The opera was well received. A review in the Chronique de Paris of 1 April described the music as "by turns original, witty and romantic." According to David Cairns, this marks the first reference to Romanticism in music. The overture musically depicts the two main characters: unaccompanied flutes represent the wise young man and cellos, trombones and basses the old fool. Variations on these themes recur throughout the score.

==Roles==

| Role | Voice type | Premiere cast |
|---|---|---|
| Merval | taille (baritenor) |  |
| Cliton, Merval's son | soprano |  |
| Élise, a widow | soprano |  |
| Rose, Élise's niece | soprano |  |
| Frontin, a valet | spoken |  |

==Synopsis==

Méhul in 1799; portrait by Antoine Gros

Cliton is a 16-year-old obsessed with appearing wise. His father, Merval, is over 60 and a libertine, much to the embarrassment of his son.
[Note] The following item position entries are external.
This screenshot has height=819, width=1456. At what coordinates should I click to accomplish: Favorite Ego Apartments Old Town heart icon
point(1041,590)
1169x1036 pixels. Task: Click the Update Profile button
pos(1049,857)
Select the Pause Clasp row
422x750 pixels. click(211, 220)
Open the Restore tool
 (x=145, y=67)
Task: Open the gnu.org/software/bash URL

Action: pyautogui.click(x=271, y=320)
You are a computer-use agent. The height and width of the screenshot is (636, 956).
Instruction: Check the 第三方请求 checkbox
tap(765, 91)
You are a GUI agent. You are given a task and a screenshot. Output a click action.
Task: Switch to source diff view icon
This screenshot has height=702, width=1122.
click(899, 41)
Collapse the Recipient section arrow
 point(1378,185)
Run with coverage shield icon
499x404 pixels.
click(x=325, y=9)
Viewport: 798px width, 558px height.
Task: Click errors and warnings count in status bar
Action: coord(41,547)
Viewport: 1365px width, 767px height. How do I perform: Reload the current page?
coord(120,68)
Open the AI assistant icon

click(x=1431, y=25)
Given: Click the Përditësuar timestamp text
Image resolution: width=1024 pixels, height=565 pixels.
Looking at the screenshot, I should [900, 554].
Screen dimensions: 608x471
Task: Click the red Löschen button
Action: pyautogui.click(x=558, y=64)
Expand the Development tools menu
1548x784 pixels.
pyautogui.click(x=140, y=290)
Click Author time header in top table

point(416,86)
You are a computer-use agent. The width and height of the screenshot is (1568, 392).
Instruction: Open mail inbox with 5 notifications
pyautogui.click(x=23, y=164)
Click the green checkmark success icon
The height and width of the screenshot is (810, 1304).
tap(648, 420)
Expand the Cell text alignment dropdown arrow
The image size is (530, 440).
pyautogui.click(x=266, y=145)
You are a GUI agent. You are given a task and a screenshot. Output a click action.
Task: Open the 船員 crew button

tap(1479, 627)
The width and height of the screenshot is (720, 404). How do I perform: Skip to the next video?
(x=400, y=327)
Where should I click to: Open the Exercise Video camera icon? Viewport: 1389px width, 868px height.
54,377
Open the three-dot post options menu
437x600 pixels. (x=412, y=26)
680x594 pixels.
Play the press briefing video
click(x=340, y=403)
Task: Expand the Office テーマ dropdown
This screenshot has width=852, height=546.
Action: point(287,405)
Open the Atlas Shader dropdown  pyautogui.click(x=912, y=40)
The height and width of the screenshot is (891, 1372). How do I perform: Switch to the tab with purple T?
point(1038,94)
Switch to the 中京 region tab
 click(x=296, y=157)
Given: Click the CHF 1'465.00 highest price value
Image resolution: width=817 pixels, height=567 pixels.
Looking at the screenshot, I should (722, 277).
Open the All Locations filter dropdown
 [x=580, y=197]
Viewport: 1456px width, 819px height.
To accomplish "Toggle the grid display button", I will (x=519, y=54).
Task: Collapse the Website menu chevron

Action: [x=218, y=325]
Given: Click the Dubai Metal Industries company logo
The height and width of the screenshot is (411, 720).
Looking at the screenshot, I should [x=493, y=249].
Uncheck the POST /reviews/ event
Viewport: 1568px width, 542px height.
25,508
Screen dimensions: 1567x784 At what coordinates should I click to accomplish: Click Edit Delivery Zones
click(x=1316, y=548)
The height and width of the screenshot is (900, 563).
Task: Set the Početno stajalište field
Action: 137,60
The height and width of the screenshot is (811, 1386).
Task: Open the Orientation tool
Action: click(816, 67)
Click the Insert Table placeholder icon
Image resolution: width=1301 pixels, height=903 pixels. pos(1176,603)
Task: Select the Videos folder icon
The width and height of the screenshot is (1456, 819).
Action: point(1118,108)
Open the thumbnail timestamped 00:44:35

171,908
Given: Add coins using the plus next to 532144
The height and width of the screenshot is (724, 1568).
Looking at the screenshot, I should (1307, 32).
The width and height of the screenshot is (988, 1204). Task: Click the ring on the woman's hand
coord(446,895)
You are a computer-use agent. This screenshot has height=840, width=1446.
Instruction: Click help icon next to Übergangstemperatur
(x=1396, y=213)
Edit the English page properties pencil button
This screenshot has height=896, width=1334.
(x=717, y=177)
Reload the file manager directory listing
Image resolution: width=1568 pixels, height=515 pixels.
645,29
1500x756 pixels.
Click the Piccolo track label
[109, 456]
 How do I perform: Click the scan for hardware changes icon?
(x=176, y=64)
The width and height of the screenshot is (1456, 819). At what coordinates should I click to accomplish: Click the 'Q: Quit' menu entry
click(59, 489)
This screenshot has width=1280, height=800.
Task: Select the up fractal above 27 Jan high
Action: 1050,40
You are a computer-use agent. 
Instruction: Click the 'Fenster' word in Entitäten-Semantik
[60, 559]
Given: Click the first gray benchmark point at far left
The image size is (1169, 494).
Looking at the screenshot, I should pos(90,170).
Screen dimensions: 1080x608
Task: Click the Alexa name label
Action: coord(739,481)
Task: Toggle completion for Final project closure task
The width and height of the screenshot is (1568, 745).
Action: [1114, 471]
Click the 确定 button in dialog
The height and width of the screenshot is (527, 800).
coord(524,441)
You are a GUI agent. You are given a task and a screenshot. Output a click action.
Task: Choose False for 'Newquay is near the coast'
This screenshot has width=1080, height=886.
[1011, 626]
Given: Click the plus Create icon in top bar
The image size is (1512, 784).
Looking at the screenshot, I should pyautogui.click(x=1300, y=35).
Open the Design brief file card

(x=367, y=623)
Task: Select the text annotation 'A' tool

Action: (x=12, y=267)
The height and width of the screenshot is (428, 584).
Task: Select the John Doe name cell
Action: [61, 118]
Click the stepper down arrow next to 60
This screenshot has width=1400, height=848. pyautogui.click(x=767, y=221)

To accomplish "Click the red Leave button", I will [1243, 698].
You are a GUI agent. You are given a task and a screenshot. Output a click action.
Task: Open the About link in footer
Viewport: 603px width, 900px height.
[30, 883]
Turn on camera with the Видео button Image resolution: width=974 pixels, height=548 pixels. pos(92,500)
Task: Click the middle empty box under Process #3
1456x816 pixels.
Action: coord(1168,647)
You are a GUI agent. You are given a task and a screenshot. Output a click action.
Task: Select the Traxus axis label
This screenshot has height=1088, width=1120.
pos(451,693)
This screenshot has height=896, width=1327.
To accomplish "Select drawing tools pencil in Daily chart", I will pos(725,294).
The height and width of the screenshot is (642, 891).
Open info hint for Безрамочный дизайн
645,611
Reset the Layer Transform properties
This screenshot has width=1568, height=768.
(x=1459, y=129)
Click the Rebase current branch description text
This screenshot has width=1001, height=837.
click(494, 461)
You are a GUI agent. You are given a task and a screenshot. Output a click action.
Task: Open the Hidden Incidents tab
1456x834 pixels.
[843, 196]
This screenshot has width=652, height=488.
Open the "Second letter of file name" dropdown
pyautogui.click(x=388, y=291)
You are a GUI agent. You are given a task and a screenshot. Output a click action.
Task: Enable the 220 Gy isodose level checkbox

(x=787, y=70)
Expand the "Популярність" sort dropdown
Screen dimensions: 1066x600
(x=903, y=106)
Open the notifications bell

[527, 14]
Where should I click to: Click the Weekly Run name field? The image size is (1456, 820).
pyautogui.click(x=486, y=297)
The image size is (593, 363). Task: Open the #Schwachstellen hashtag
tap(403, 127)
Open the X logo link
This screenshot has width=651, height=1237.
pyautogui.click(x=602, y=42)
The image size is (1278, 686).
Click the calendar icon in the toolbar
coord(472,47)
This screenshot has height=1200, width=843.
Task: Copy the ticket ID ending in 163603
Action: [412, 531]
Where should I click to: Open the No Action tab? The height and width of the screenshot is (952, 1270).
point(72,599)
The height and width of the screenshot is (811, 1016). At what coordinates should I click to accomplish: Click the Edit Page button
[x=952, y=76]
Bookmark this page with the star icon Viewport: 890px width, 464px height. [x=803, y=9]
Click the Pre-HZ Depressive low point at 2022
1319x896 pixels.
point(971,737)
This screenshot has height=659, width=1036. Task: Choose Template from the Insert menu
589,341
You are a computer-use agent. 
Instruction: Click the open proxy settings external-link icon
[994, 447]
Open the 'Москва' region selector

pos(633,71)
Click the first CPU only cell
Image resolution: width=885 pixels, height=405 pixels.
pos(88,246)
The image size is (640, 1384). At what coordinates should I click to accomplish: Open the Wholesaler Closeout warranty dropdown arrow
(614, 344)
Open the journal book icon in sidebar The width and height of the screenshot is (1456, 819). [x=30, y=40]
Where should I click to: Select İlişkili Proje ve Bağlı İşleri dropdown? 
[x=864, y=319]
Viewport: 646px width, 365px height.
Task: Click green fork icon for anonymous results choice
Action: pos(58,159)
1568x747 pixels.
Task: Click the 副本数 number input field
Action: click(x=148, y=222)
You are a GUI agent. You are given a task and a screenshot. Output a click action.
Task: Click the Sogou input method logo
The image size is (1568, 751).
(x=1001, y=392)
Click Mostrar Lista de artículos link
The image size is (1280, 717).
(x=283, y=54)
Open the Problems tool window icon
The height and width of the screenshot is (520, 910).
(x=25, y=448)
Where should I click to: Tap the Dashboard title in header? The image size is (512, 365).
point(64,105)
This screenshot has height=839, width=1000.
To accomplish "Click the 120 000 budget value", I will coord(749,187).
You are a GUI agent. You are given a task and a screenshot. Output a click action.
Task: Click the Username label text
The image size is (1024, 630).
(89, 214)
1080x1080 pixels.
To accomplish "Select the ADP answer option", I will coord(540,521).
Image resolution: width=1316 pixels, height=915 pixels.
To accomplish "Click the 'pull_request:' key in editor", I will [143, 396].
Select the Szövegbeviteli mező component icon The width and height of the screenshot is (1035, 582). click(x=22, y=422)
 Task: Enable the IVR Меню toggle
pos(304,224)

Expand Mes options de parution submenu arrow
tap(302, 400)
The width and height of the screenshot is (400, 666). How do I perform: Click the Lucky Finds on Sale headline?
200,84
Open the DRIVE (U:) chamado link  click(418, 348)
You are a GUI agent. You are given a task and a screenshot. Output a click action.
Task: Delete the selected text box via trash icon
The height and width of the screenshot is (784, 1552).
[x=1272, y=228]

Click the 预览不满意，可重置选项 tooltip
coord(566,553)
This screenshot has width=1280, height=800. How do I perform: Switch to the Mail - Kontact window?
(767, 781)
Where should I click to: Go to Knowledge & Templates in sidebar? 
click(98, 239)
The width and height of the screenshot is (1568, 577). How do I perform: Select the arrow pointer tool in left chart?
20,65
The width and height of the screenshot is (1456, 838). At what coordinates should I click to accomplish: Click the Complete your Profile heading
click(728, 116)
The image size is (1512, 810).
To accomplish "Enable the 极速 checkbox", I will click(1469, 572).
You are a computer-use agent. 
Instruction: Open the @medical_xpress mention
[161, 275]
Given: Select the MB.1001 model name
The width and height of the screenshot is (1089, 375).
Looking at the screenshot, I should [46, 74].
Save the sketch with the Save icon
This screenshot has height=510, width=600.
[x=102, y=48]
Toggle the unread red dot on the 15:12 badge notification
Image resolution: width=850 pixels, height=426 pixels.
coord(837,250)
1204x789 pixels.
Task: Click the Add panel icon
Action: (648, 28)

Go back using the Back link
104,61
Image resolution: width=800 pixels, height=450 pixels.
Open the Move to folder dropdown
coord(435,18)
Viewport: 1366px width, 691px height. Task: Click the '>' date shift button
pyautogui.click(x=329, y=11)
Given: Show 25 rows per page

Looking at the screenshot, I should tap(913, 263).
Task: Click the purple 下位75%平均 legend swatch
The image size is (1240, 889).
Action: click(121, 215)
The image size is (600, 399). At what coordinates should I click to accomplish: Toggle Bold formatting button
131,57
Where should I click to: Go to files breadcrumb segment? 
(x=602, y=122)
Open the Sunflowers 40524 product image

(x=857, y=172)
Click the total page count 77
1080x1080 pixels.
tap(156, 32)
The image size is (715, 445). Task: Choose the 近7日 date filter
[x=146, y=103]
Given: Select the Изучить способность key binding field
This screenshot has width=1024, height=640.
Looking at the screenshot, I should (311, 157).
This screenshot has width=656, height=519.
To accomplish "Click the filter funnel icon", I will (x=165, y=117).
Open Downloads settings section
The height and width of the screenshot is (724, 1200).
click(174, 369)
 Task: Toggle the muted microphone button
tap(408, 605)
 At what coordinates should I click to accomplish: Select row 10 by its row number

Cliton thinks marriage will make Merval more responsible and urges him to take the young and sensible Rose as his wife while Cliton himself plans to marry Rose's aunt, the prudish Élise. However, it emerges Rose is secretly in love with Cliton and Merval persuades his son to marry her instead while Merval will marry the aunt. After more comic confusion, Élise finally accepts this state of affairs.

==Recordings==
The overture appears on: Méhul Overtures, Orchestre de Bretagne, conducted by Stefan Sanderling (ASV, 2002) Catalogue number CD DCA 1140.